India’s Look West Policy

India’s Look West Policy

India’s Look West Policy


  • India’s Look West Policy is a strategy adopted by India to strengthen its relations with Arab nations, Iran, and Israel. It aims to promote economic, political, and cultural ties with these countries. It also aims to enhance cooperation in various fields such as trade, energy, security, and technology.
  • India seeks to pursue a multi-dimensional engagement with West Asia. While much focus is often given to India’s ‘Act East’ policy, India’s ‘Look West’ policy too is evolving rapidly.
  • Sustained high-level engagements have ensured that India’s voice is becoming an important one in the region.
  • India has established independent links with estranged players in the region such as Saudi Arabia, the UAE, Qatar, and Iran.
  • The relations traditionally were based on energy and the Indian Diaspora, but now India seeks to maintain relations to be a significant power in the world.
  • Oman has been a long-standing partner of India in West Asia, where Indians constitute the largest expatriate community.
  • With the Indian Ocean becoming a priority focus area for New Delhi, Oman’s significance is likely to grow.
  • Naval cooperation has already gained momentum with Muscat giving berthing rights to Indian naval vessels to fight piracy in the Gulf of Aden.
  • India and Oman are enhancing cooperation in the fields of health, tourism, and peaceful uses of outer space.

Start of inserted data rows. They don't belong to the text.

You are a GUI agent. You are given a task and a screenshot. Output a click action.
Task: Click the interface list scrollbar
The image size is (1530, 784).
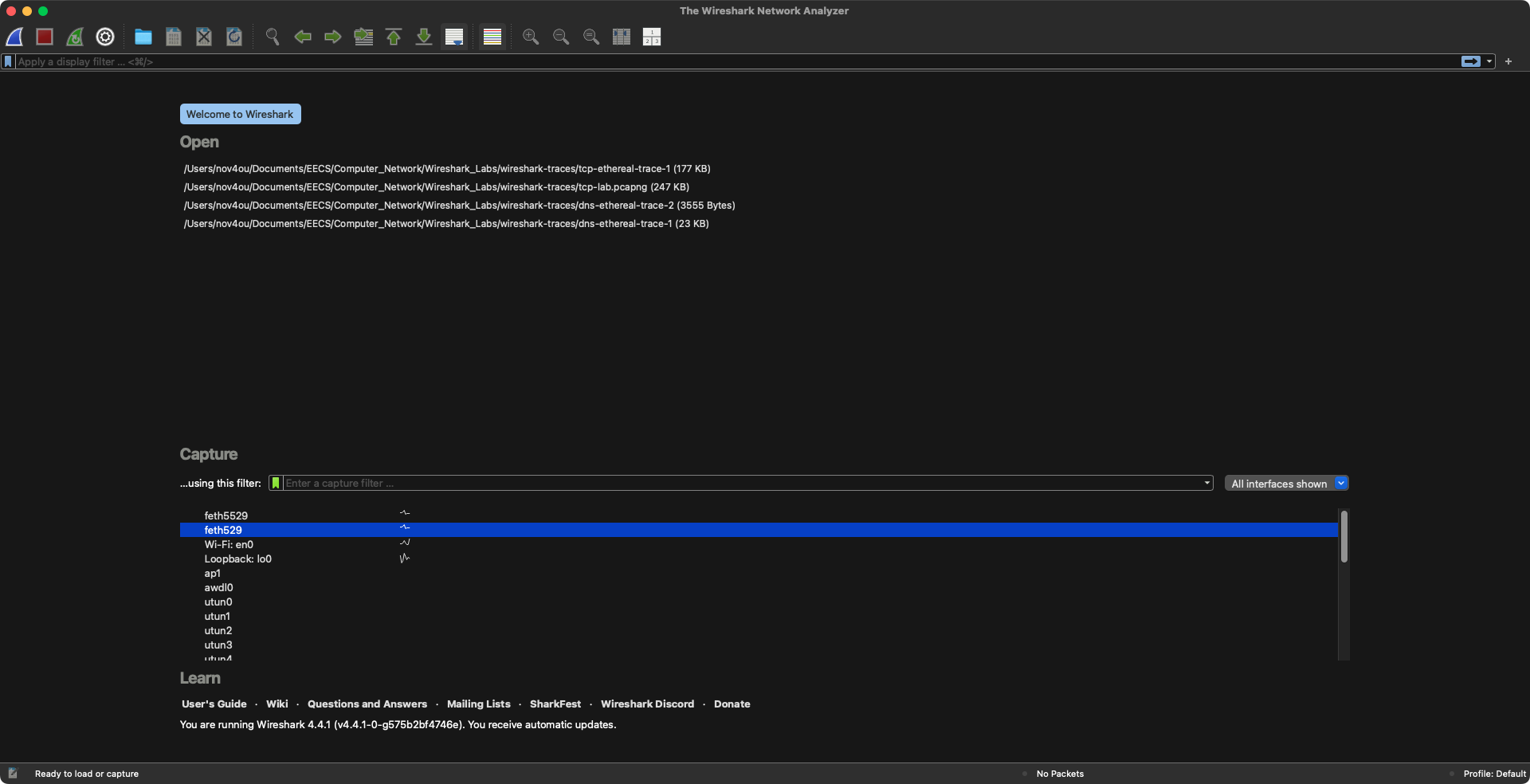point(1344,538)
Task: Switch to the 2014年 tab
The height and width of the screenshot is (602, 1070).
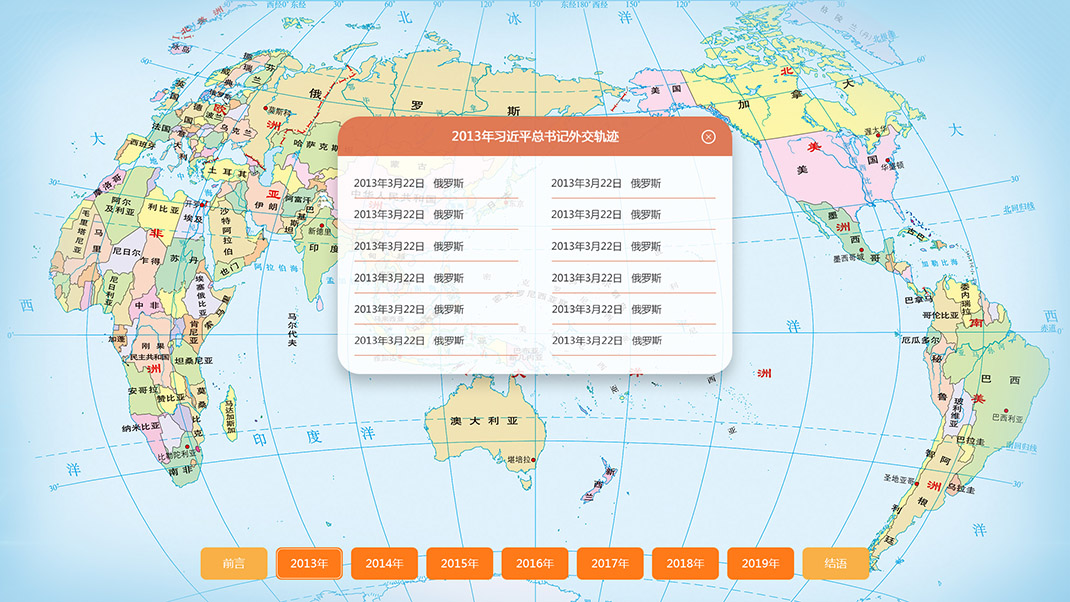Action: click(x=384, y=563)
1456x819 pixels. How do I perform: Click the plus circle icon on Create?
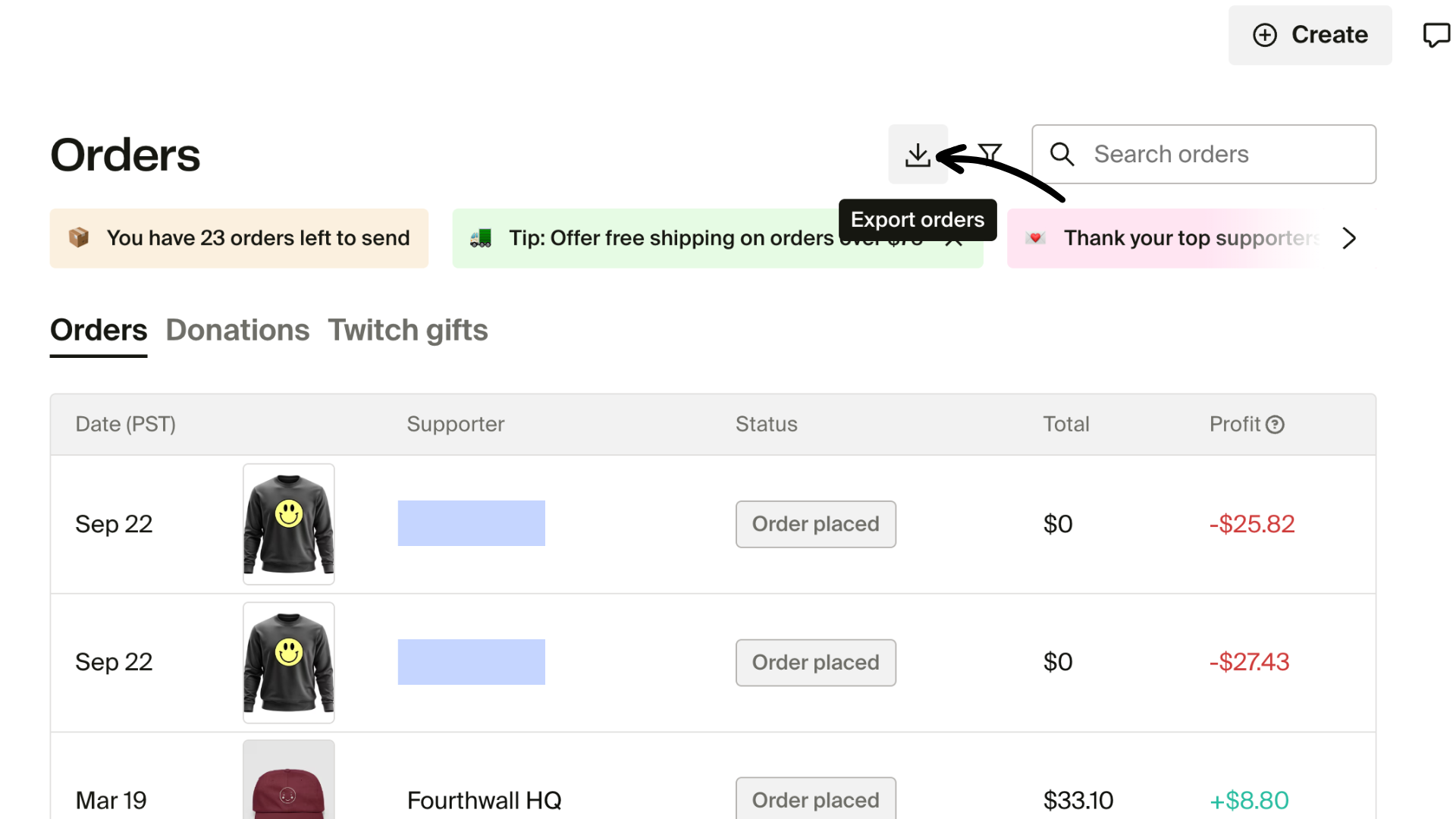pyautogui.click(x=1265, y=35)
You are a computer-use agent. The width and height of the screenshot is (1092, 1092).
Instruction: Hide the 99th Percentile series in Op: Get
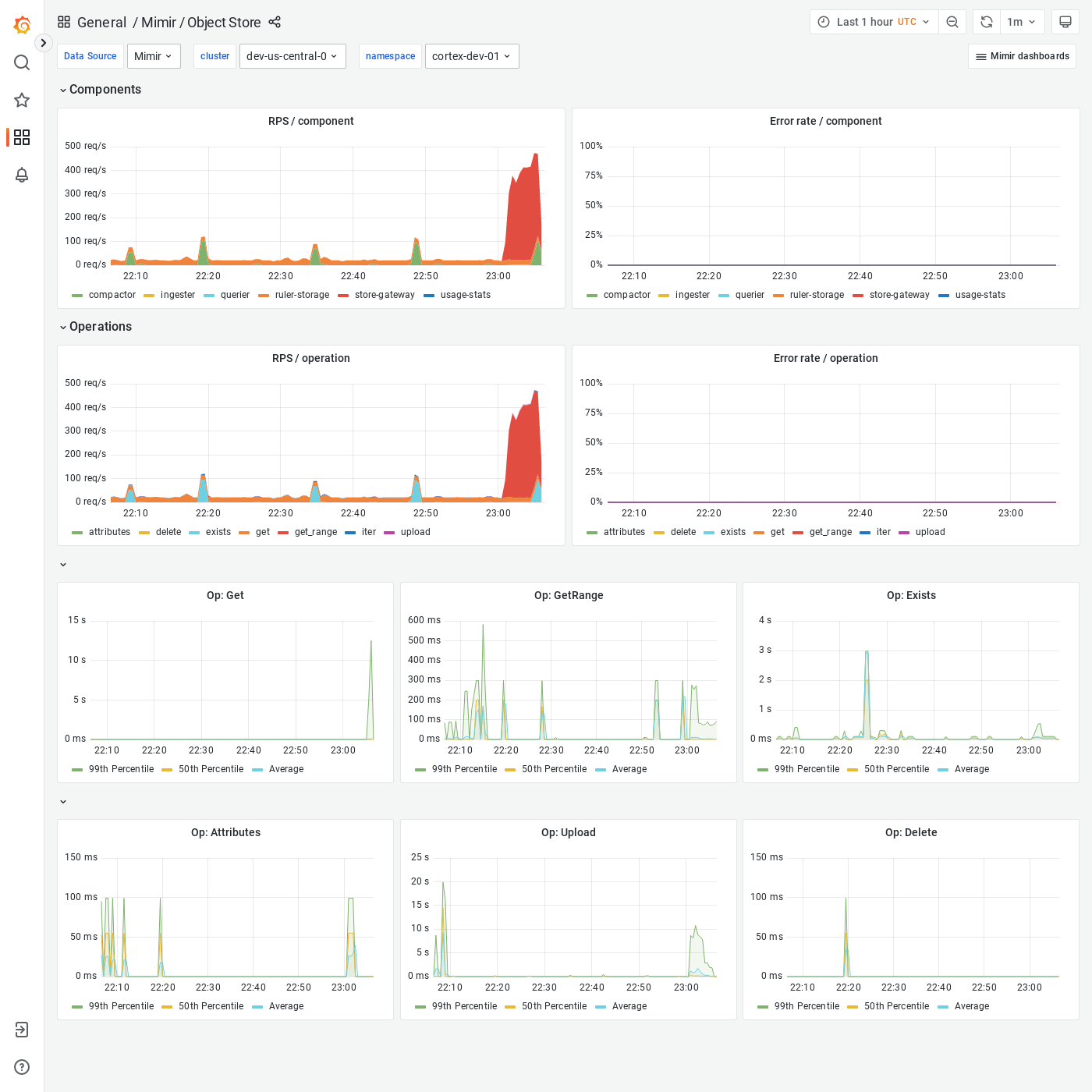(120, 769)
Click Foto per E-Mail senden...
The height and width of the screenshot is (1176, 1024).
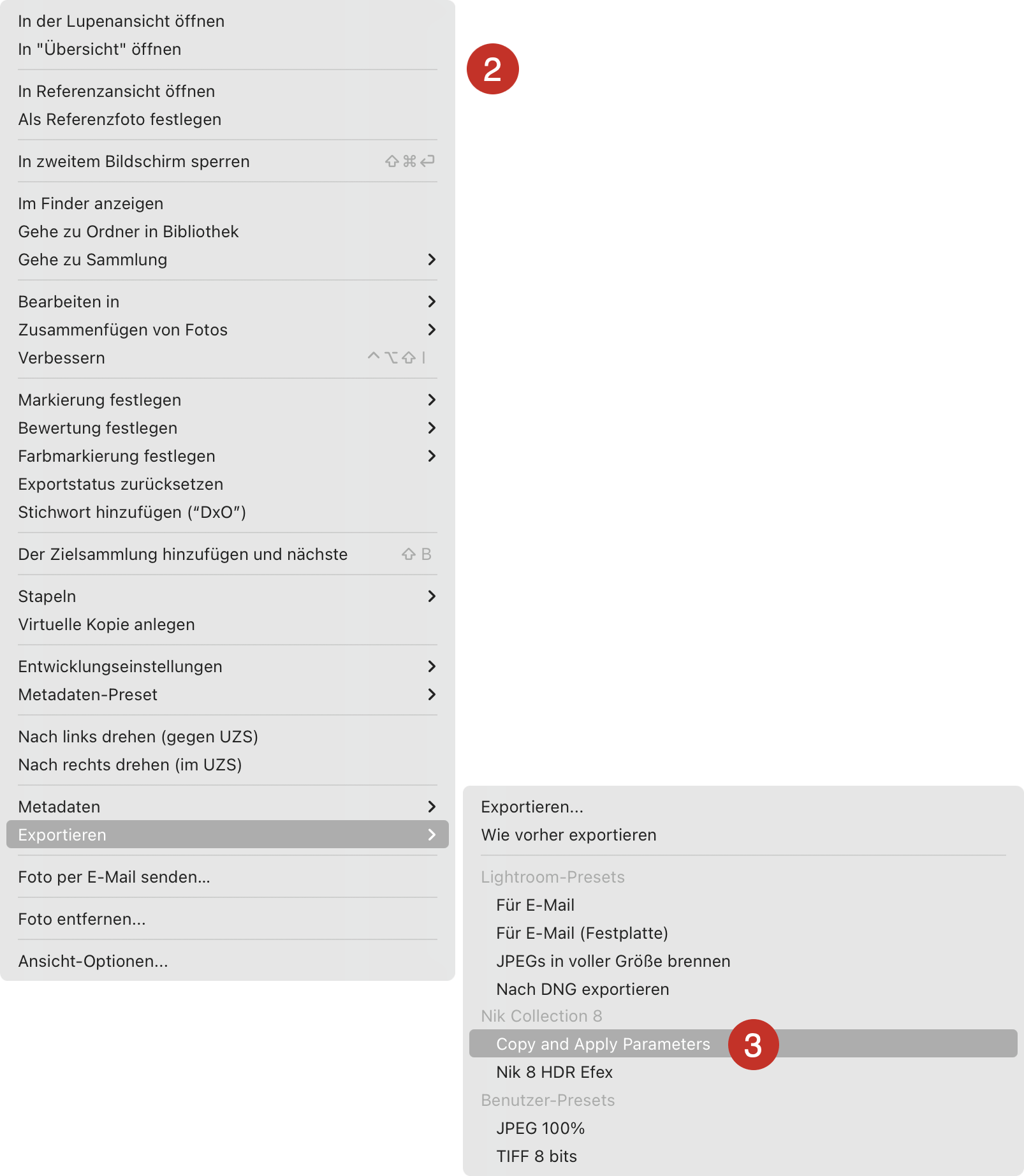(x=227, y=877)

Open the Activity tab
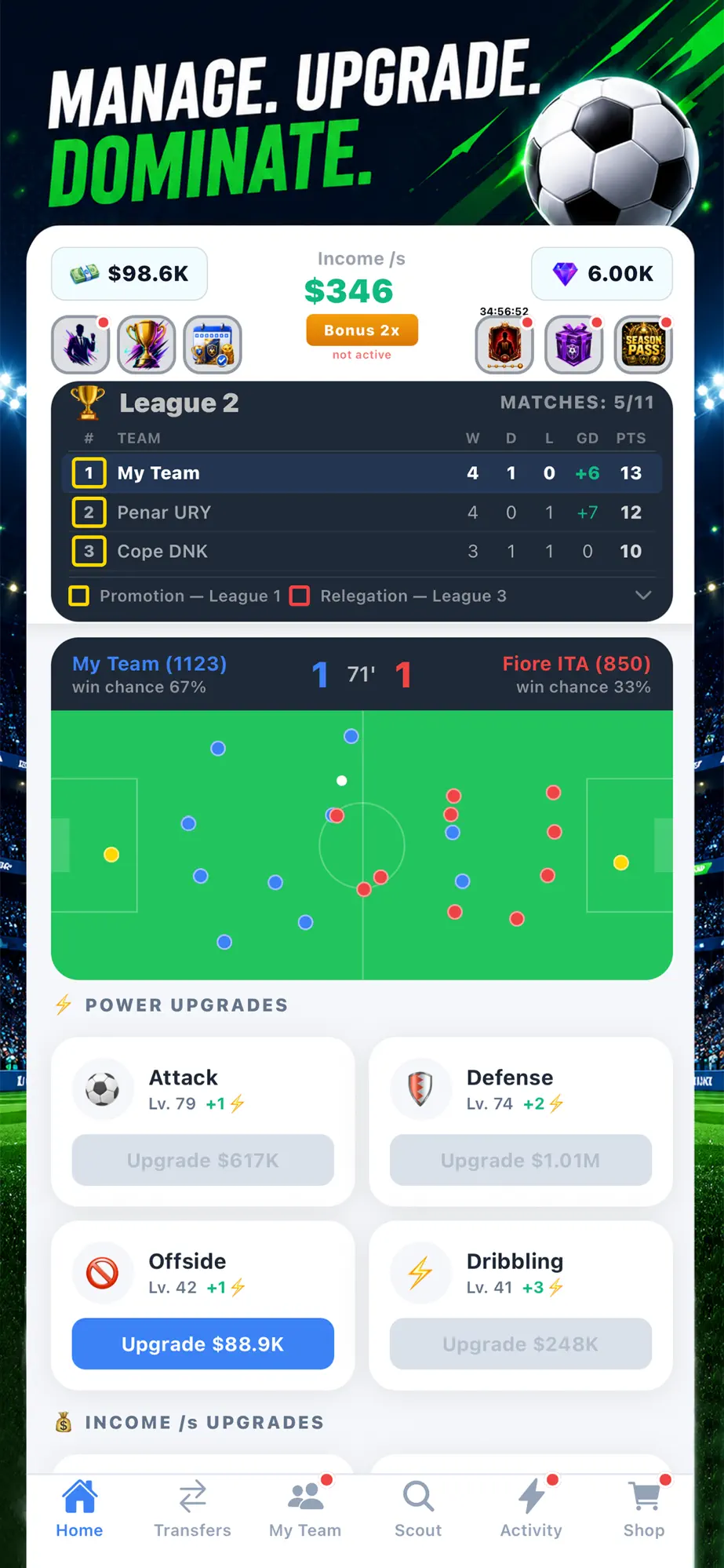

Significance of Look West Policy

  • India is in a good position to be trusted by all the major factions in the Middle East; it has good relations with Iran, Saudi Arabia, Israel, Iraq, and the Gulf States.
  • The numbers on trade between India and the Gulf countries are impressive. There are large Indian communities in the Gulf States.
  • The remittances sent by Indian labor migrants have added to the economic relationship.
  • West Asia is crucial for stability and economic growth in India because around 65% of our oil and more than 80% of our gas supplies come from this region.

 India’s Role

  • Palestinian President Mahmoud Abbas called for a potential Indian role in the West Asian peace process.
  • Palestine, which has turned away from a US-led mediation, now counts on India to realize the two-state solution.
  • India remains strongly committed to the establishment of a viable Palestinian state, living at peace with Israel.
  • India is looking for renewed alignments, investment opportunities, and diaspora outreach in the region.
  • India acts as an important market for the Gulf oil economies, their aviation companies, and a provider of technology and human resources.
  • Joint military exercises to control “non-State actors”.
  • Today, New Delhi is building infrastructure in Iran while also sharing intelligence with Saudi Arabia.

Containing China

  • China and India, as two emerging powers, are yet to articulate a clear road map for the region.
  • With China’s expanding footprint in the Indian Ocean Region, India must strengthen security ties with littoral states.

Concerns / Challenges

  • ASEAN has been the vehicle for India’s expanding partnership with Southeast Asia, but there is no similar forum in the Middle East.
  • Ideological, political, and religious divisions in India over the Middle East have long complicated Delhi’s thinking of the region.
  • Instability in the region due to ISIS.
  • Growing rivalry between the Sunni Arabs and Shia Iran.

Way Forward

  • India’s West Asia engagement must focus on delivering on its commitments and strengthening its presence as an economic and security partner.
  • This is crucial for India as America’s stakes in the region are declining.
  • India as an emerging power needs to articulate a clear road map for the region.
  • With growing conflicts between countries in the region, India will have to be more pragmatic in its approach towards the region.